The August council agenda says: “It is noted that planning and demolition licence approval have already been renewed several times and it would be difficult for council to reverse previous decisions where there has not been a significant change to the original approval.”

The covenant would justify a future council decision to deny planning approval for demolition, despite the precedent set by previous planning approvals for its demolition.

Mr Creasy’s current approval is not transferable to a new owner.

Responding to the POST’s inquiries, Mr Creasy’s personal assistant said everyone was on holidays and didn’t want to talk about The Cliffe.

Selling agent Chris Shellabear is also on holidays and his assistant, John Lewis, would not comment on anything to do with The Cliffe.

Heritage advocate Brian Waldron said he found their secrecy puzzling.

“I think it’s very disappointing that after so much public interest about The Cliffe’s potential sale, neither the owner nor the agent is willing to discuss it,” he said.

“I thought the owner and the community had recognised its value.

“When the covenant was passed everyone sat back and said this is good news, then we’ve been left in the dark from that point.”


POST Newspapers - 24 December 2011

Mate reveals the true Triffid David

by Andrea Tchacos

The late David McComb, of Perth band The Triffids, was interesting, kind and under-recognised, his good friend and biographer Bleddyn Butcher said.

Bleddyn, a music journalist and photographer, grew up in Perth and, like David, attended Christ Church Grammar School.
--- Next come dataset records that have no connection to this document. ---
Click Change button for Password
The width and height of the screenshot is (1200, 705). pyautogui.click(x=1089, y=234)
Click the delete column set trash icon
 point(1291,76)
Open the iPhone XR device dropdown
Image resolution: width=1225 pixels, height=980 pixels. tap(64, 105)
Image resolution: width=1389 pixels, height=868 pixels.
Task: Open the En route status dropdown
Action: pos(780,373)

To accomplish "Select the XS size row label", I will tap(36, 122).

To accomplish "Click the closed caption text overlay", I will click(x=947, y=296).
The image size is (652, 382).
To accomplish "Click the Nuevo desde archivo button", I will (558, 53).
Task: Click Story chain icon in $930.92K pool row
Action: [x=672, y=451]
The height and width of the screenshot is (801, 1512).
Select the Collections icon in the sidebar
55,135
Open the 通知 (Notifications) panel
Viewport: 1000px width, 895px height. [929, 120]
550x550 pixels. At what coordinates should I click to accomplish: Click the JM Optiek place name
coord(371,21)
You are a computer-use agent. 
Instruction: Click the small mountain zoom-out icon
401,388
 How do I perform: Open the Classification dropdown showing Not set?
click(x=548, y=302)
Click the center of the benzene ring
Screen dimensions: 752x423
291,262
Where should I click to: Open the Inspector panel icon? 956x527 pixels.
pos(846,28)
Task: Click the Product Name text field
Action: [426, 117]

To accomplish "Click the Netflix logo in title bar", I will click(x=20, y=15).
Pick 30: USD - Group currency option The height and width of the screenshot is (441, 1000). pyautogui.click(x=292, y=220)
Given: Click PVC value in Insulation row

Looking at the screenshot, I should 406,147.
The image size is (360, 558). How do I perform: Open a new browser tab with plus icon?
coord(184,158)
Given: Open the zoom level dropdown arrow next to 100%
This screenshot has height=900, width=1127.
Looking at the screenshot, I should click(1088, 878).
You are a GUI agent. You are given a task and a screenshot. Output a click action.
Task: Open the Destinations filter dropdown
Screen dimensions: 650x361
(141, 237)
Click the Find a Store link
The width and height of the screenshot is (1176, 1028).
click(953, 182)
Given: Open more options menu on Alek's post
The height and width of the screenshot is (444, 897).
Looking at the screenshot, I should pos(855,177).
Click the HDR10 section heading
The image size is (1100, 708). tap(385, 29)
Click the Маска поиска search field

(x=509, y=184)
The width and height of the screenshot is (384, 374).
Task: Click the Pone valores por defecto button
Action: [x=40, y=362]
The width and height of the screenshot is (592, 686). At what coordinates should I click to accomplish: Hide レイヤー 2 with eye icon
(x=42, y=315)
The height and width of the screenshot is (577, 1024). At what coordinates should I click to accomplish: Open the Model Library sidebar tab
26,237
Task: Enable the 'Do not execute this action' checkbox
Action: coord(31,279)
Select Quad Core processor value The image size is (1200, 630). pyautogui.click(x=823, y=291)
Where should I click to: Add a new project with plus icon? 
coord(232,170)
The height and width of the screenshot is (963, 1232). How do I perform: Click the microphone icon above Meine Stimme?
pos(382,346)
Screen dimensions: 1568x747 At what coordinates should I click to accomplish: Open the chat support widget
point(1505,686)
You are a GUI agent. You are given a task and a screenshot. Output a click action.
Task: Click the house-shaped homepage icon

But he didn’t meet the singer, songwriter and guitarist until the band moved to London, where Bleddyn was living in 1984.

“I reviewed the Triffids’ first gig in England for NME magazine,” Bleddyn said. “We became friends pretty quickly after that.”

Bleddyn, who since has written many articles about the cult Perth band, has released an exhaustively researched biography of David McComb and the Triffids, titled Save What You Can: The Day of the Triffids.

Bleddyn said writing the book was an attempt to give sense to David’s life, in which many local landmarks served as backdrops.

“There’s a lot about Perth and the fight for him to find a way of excelling,” Bleddyn said. The most poignant landmark is the historic The Cliffe property in Peppermint Grove, where David and his four brothers, including band mate Robert, were raised.

“The Cliffe features as a cloistered oasis,” Bleddyn said. “Everyone who knew Dave and Rob when they were children has extremely positive memories of the house. “It started off his point of view. “Even when he came back to Perth through the 80s, he would always live up at The Cliffe.”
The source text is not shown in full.